_Extrait retenu_.
--

#!/usr/bin/env python3
"""
Script de préparation du dataset avec augmentation de données
"""

import cv2
import numpy as np
import json
import albumentations as A
from pathlib import Path
import argparse
from tqdm import tqdm
import shutil

class DatasetPreparator:
    def __init__(self, input_dir, output_dir, augment=True):
        self.input_dir = Path(input_dir)
        self.output_dir = Path(output_dir)
        self.augment = augment
        
        # Créer la structure de sortie
        (self.output_dir / 'train' / 'images').mkdir(parents=True, exist_ok=True)
        (self.output_dir / 'train' / 'labels').mkdir(parents=True, exist_ok=True)
        (self.output_dir / 'val' / 'images').mkdir(parents=True, exist_ok=True)
        (self.output_dir / 'val' / 'labels').mkdir(parents=True, exist_ok=True)
        (self.output_dir / 'test' / 'images').mkdir(parents=True, exist_ok=True)
        (self.output_dir / 'test' / 'labels').mkdir(parents=True, exist_ok=True)
        
        # Pipeline d'augmentation
        self.augmentation_pipeline = A.Compose([
            A.HorizontalFlip(p=0.5),
            A.RandomBrightnessContrast(
                brightness_limit=0.2,
                contrast_limit=0.2,
                p=0.5
            ),
            A.RandomRotate90(p=0.5),
            A.Blur(blur_limit=3, p=0.3),
            A.GaussNoise(var_limit=(10.0, 50.0), p=0.3),
            A.HueSaturationValue(
                hue_shift_limit=10,
                sat_shift_limit=20,
                val_shift_limit=10,
                p=0.3
            ),
            A.RandomScale(scale_limit=0.1, p=0.3),
        ], bbox_params=A.BboxParams(
            format='yolo',
            label_fields=['class_labels']
        ))
        
    def load_annotations(self):
        """Charge les annotations YOLO"""
        anno_file = self.input_dir / 'annotations.json'
        if not anno_file.exists():
            raise FileNotFoundError(f"Fichier d'annotations introuvable: {anno_file}")
            
        with open(anno_file, 'r') as f:
            data = json.load(f)
            
        return data
        
    def yolo_to_bbox(self, x_center, y_center, width, height, img_w, img_h):
        """Convertit YOLO (normalisé) vers bbox absolue"""
        x1 = int((x_center - width/2) * img_w)
        y1 = int((y_center - height/2) * img_h)
        x2 = int((x_center + width/2) * img_w)
        y2 = int((y_center + height/2) * img_h)
        return x1, y1, x2, y2
        
    def augment_image(self, img, bboxes, class_labels, num_augmentations=3):
        """Applique l'augmentation de données"""
        augmented_images = []
        
        for _ in range(num_augmentations):
            try:
                transformed = self.augmentation_pipeline(
                    image=img,
                    bboxes=bboxes,
                    class_labels=class_labels
                )
                augmented_images.append({
                    'image': transformed['image'],
                    'bboxes': transformed['bboxes'],
                    'class_labels': transformed['class_labels']
                })
            except Exception as e:
                print(f"⚠️  Erreur augmentation: {e}")
                continue
                
        return augmented_images
        
    def split_dataset(self, images, train_ratio=0.7, val_ratio=0.15):
        """Divise le dataset en train/val/test"""

--

_Travail à réaliser_. Dans le script de préparation du dataset, combien d'augmentations la méthode augment_image génère-t-elle par défaut ?

_Données sources_.
--

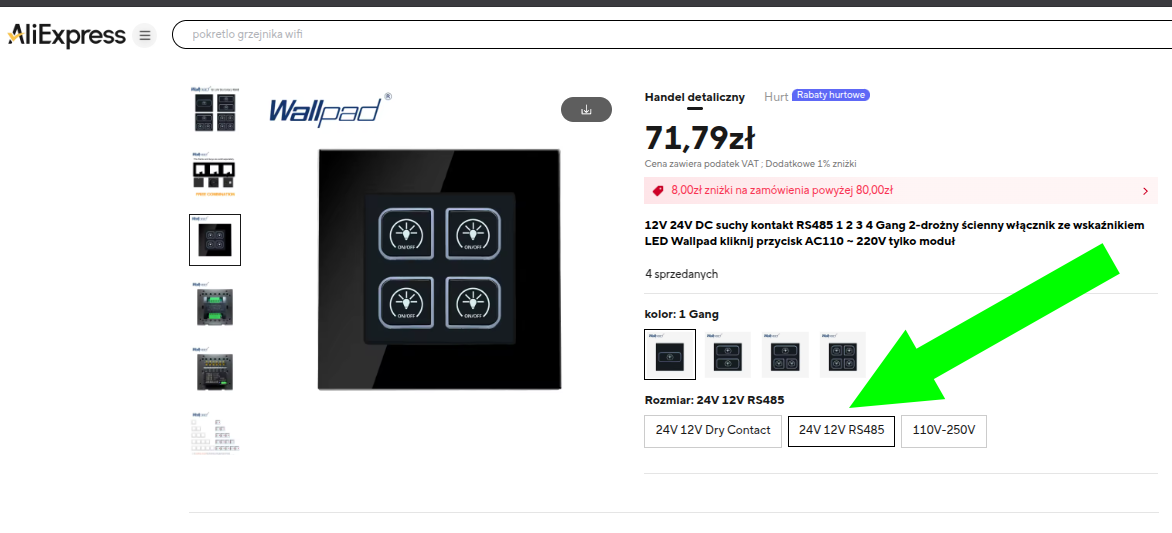Screen dimensions: 1172x533
Task: Select the 3 Gang variant image
Action: [x=785, y=354]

--

_Résultat attendu_. Trois, via le paramètre num_augmentations=3.